The transport reached San Francisco on 28 May. After a period of upkeep, Anne Arundel began taking on equipment and supplies for transportation to forward areas in the Pacific. She arrived at Pearl Harbor on 18 June; then shaped a course for the Philippines. On 9 July, the ship reached Leyte, where she was assigned to duty as a receiving ship. She remained at Leyte until 8 August, the day she got underway for the Admiralty Islands. The ship was in port at Manus when the Japanese surrendered to the Allies on 15 August 1945.

Anne Arundel returned to Leyte on the 23rd. After taking on personnel and supplies, she left Philippine waters and headed for the Japanese home islands. She moored at Yokohama, Japan, on 13 September and reported for duty with Transport Squadron 24 to support occupation forces ashore. After unloading her holds, the ship left Japan on 19 September and sailed for Apra Harbor, Guam.

===Post World War II===
Having taken on another load of troops and cargo, Anne Arundel sailed to Qingdao, China. After discharging her passengers there, the ship proceeded to the Philippines. From Manila, she got underway on 30 October with TG 78.6, bound for French Indochina. Anne Arundel reached Hai Phong on 2 November and began embarking elements of the Chinese 52nd Army and their equipment for transportation back to China. She arrived at Chinwang'tao on the 12th. Having disembarked her passengers, the vessel left Chinese waters two days later and proceeded to Nagoya, Japan.
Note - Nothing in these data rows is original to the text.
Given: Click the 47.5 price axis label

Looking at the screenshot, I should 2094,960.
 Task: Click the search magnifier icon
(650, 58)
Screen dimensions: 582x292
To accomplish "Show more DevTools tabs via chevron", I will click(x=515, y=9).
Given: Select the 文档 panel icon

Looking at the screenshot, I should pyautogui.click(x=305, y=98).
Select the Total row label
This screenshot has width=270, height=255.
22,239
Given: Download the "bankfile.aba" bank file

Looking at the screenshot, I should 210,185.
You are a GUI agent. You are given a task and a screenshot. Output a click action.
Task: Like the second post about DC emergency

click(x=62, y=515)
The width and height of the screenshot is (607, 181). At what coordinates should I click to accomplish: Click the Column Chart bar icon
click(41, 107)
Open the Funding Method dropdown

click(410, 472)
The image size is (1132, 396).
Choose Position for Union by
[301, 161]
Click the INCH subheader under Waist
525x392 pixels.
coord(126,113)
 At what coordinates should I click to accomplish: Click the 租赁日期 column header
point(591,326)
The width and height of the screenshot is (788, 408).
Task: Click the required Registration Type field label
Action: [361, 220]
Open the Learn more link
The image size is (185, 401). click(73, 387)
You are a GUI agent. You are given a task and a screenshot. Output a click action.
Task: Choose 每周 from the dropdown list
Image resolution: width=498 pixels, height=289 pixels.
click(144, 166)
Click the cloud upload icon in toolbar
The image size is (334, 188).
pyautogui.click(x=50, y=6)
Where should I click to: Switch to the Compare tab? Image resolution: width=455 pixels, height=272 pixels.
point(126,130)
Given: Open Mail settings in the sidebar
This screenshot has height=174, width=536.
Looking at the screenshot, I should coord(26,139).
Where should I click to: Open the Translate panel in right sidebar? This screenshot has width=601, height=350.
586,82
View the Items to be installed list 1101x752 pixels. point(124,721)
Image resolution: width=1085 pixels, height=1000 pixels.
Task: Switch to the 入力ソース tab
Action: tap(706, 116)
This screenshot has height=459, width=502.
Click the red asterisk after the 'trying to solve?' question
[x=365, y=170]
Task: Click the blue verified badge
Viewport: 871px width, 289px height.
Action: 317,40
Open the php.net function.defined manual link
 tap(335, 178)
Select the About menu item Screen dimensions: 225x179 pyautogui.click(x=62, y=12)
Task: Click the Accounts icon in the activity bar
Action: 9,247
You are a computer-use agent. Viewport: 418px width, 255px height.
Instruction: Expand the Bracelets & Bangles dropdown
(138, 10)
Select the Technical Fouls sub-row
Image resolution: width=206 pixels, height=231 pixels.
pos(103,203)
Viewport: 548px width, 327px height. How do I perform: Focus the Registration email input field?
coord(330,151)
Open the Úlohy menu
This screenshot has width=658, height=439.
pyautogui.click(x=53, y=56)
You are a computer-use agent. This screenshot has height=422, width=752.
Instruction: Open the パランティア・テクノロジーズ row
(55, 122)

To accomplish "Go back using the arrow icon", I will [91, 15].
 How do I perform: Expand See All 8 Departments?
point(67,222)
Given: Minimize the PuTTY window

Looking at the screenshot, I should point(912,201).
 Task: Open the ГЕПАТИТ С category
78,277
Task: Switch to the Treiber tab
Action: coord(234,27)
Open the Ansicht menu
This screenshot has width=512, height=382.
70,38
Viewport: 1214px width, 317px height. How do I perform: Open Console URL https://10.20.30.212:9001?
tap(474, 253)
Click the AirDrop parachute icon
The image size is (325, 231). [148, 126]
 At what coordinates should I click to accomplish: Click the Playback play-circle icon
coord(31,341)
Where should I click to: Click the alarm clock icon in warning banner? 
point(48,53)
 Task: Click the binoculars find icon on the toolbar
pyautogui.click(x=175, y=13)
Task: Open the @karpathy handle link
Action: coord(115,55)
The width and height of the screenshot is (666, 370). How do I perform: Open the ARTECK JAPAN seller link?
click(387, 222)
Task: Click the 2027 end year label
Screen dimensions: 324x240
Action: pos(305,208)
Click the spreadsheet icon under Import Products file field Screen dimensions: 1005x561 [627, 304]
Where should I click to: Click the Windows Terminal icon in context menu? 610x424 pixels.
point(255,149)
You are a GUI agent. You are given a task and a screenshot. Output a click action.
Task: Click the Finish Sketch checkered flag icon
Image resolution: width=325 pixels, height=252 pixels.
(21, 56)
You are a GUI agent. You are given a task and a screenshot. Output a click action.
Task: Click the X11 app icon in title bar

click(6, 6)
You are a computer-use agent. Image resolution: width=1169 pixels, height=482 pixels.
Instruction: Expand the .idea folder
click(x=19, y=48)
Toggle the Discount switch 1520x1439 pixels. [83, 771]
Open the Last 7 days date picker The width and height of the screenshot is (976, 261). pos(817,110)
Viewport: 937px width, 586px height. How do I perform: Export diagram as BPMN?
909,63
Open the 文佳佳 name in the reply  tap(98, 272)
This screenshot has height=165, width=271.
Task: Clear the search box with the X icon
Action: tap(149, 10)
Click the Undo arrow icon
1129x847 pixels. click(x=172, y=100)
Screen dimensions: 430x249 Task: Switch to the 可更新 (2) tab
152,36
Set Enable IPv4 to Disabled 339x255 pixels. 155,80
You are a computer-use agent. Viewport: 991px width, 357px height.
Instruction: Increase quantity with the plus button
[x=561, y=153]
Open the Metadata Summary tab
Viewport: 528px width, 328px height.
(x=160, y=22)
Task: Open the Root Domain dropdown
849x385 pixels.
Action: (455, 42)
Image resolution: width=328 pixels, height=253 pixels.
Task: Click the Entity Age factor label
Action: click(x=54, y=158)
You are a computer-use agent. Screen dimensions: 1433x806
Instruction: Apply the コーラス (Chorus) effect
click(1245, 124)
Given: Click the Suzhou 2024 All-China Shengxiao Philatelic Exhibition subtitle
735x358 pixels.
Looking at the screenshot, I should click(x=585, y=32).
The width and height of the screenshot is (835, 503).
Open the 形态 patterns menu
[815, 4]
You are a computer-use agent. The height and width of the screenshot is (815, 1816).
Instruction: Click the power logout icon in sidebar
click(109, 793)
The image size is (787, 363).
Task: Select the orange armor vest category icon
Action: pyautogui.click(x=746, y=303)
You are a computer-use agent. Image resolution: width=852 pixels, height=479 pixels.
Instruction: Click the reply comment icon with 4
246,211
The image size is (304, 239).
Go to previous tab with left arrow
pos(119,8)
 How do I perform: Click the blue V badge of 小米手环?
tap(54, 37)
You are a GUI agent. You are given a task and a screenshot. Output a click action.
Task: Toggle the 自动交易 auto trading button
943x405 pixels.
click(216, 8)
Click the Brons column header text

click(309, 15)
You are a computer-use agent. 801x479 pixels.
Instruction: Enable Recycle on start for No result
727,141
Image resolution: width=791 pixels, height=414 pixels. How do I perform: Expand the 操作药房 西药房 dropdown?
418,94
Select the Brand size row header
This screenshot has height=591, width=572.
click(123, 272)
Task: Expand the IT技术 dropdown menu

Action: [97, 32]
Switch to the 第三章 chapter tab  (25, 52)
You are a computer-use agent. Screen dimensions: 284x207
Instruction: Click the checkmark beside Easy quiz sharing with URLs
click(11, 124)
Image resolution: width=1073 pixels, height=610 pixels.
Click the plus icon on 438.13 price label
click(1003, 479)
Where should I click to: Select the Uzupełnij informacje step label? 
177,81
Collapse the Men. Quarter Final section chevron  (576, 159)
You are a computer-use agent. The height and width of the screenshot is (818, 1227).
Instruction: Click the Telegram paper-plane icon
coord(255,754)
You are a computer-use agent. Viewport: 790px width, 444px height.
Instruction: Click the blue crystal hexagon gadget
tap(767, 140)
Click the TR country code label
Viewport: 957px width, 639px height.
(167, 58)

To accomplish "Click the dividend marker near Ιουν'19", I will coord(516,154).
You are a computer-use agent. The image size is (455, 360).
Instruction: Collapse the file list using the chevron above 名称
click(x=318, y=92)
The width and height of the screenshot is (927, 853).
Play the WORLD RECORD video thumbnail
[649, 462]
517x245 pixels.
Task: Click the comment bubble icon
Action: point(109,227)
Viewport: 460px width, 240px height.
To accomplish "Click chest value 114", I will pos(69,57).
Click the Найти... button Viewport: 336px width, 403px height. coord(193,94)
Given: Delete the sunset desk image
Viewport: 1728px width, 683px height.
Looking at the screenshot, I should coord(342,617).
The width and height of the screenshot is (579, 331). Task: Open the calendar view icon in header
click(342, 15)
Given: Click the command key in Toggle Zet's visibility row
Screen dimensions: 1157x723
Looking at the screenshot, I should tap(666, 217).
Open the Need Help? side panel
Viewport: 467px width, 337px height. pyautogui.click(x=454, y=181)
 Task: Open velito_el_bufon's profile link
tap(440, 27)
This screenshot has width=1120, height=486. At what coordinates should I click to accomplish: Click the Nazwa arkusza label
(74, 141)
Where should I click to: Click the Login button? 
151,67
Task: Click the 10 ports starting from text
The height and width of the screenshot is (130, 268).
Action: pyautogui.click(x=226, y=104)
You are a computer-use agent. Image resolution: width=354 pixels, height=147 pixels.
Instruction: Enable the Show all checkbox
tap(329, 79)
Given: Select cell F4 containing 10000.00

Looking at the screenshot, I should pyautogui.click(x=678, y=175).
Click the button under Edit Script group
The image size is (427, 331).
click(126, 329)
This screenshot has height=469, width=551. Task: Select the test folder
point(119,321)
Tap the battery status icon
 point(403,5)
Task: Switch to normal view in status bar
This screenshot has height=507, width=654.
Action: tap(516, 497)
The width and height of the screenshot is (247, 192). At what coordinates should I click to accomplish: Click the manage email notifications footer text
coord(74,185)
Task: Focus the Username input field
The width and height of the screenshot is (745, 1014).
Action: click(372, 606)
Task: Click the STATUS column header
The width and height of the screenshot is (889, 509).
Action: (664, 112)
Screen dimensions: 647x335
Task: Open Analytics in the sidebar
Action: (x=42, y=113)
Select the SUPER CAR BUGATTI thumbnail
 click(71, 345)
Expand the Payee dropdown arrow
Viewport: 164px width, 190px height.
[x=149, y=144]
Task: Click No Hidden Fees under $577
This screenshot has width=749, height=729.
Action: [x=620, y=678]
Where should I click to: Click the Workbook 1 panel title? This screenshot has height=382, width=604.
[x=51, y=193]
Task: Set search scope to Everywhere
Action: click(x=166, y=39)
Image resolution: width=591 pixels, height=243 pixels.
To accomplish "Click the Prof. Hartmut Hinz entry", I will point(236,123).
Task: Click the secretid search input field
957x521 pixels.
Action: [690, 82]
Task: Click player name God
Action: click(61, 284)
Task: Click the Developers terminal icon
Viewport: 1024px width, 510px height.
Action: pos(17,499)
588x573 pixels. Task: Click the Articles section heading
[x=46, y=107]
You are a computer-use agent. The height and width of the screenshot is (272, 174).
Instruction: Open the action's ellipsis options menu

There, the transport embarked several hundred military personnel and sailed for the United States on 5 December. She arrived at Tacoma, Washington, on the 18th; remained in availability at Tacoma through late January 1946; and then got underway to sail to the east coast. The vessel retransited the Panama Canal on 14 February and joined the Atlantic Fleet. Anne Arundel arrived at New York City on 21 February and began preparations for deactivation. She was decommissioned at Brooklyn on 21 March 1946 and turned over the War Shipping Administration for disposal. Her name was struck from the Navy List on 12 April 1946.

Returned to her prewar owners and refurbished for merchant service, the ship operated as Mormacyork until laid up around 1962. She remained on contemporary merchant vessel registers, inactive, until she was sold to the Lotti S.p.A., of Italy, on 1 July 1970, and broken up for scrap.